Screenshot grounding data:
****************

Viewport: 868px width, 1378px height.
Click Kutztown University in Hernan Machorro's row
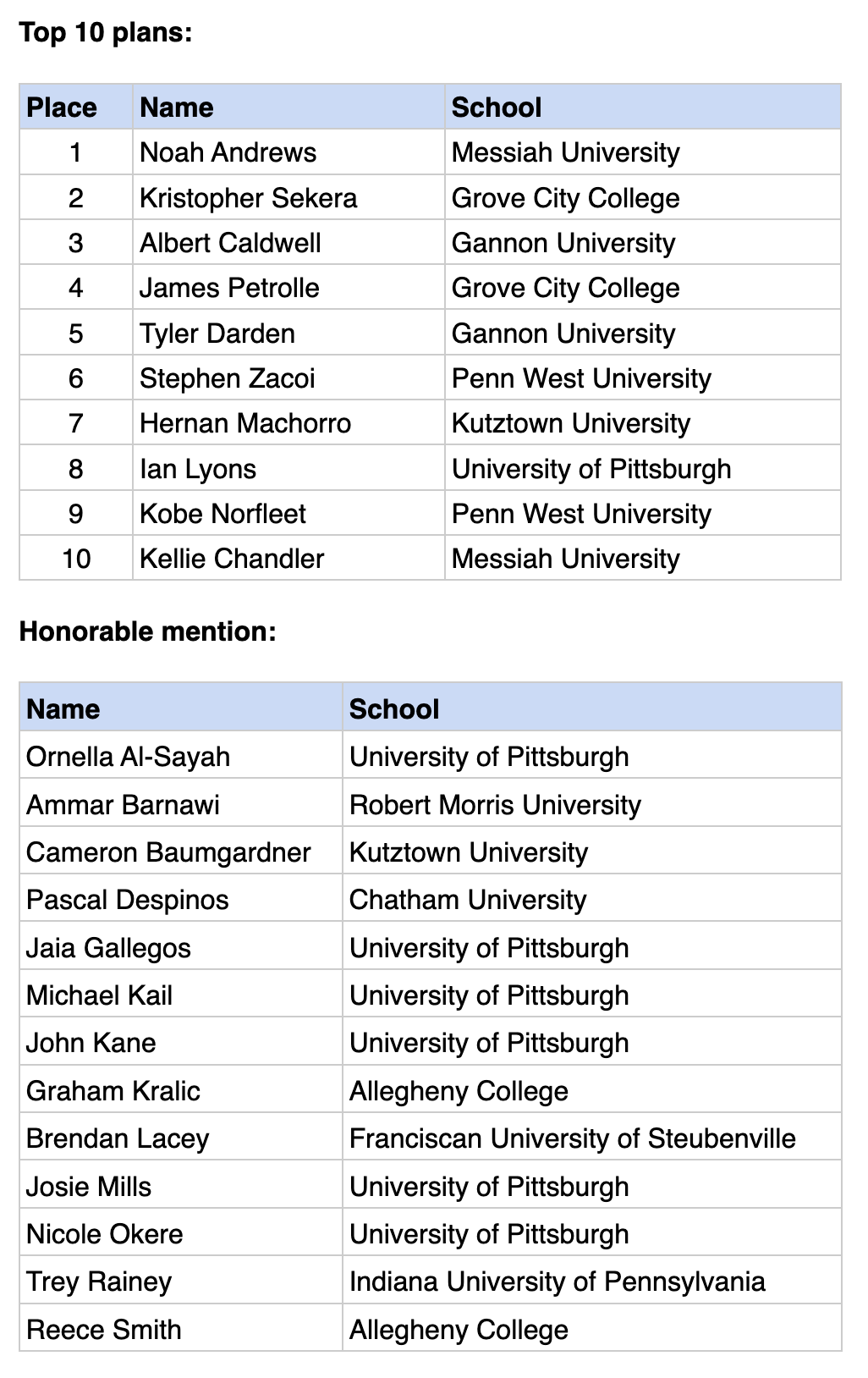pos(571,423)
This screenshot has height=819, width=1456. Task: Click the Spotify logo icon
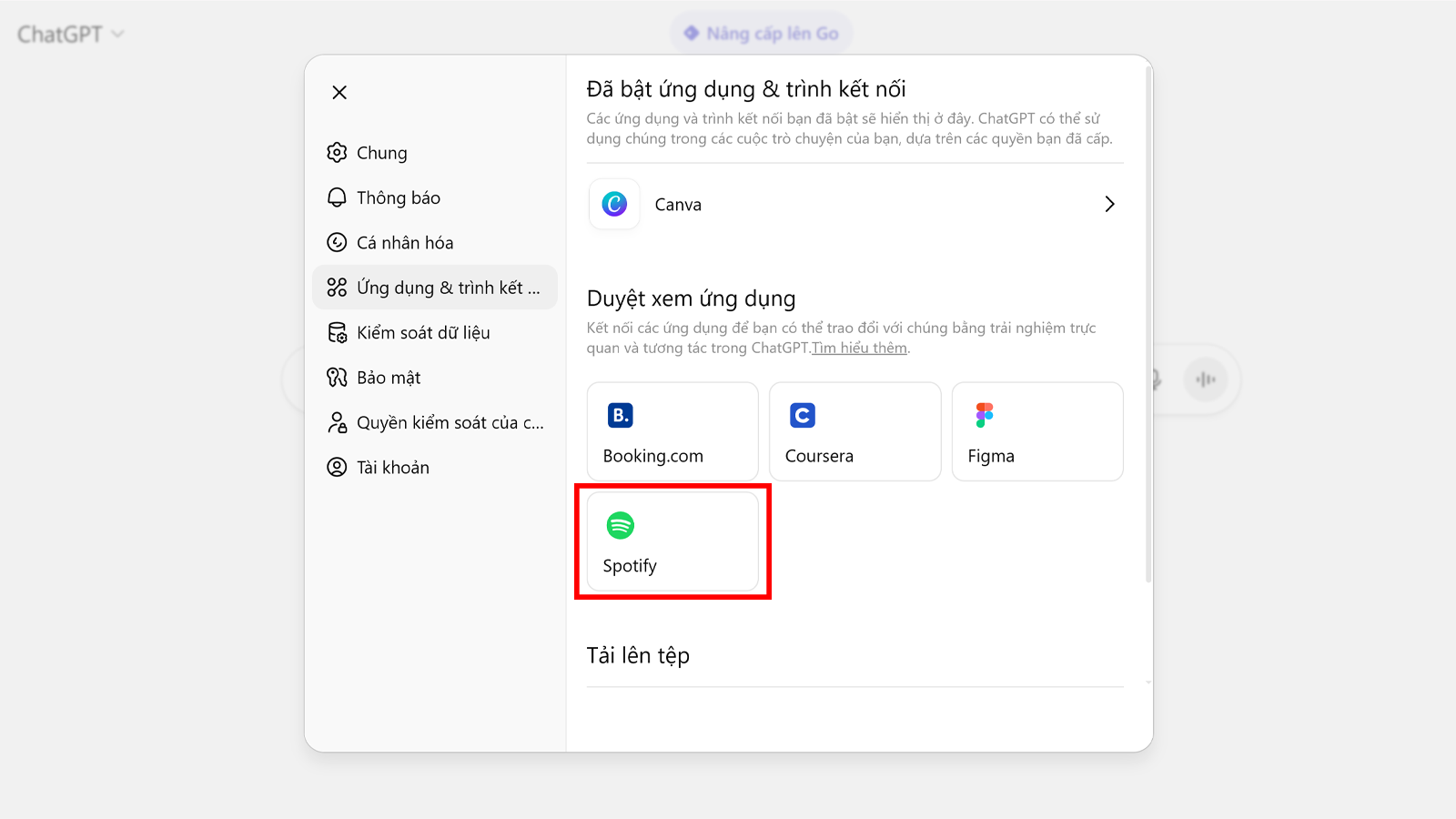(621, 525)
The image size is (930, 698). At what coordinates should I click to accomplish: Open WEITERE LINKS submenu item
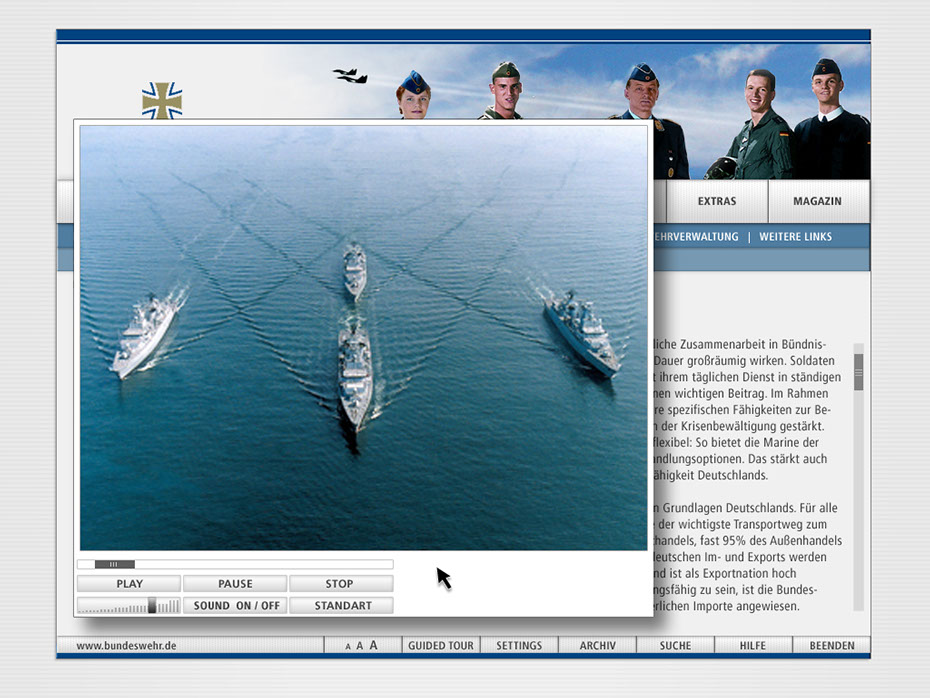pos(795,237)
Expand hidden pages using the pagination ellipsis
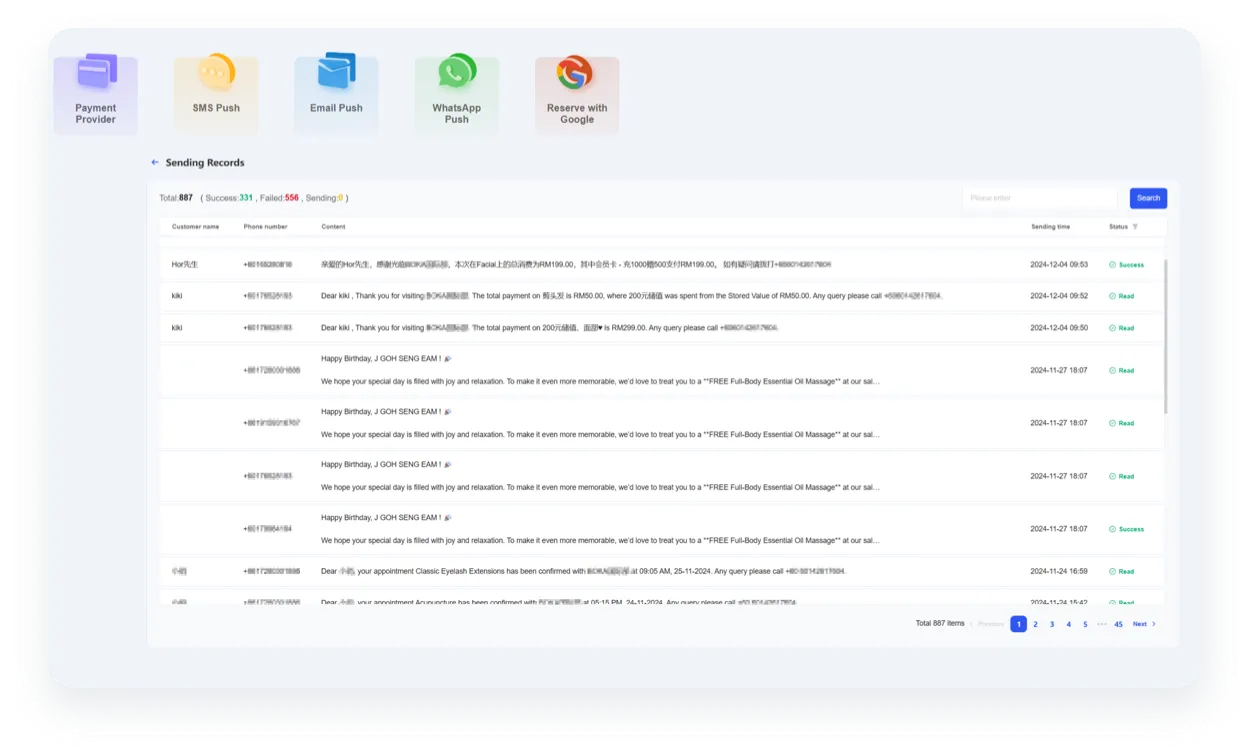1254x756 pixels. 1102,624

****************

WORK INSTRUCTION: An exact copy of the lines from the one with "Click Kutztown University" through the end of the records: produce that and nothing more, leaving out the pictures.

ANSWER SPACE:
Click Kutztown University in Hernan Machorro's row
pos(571,423)
This screenshot has height=819, width=1456. Task: Click the Spotify logo icon
(621, 525)
The image size is (930, 698). At what coordinates should I click to accomplish: Open WEITERE LINKS submenu item
pos(795,237)
Expand hidden pages using the pagination ellipsis
1254x756 pixels. 1102,624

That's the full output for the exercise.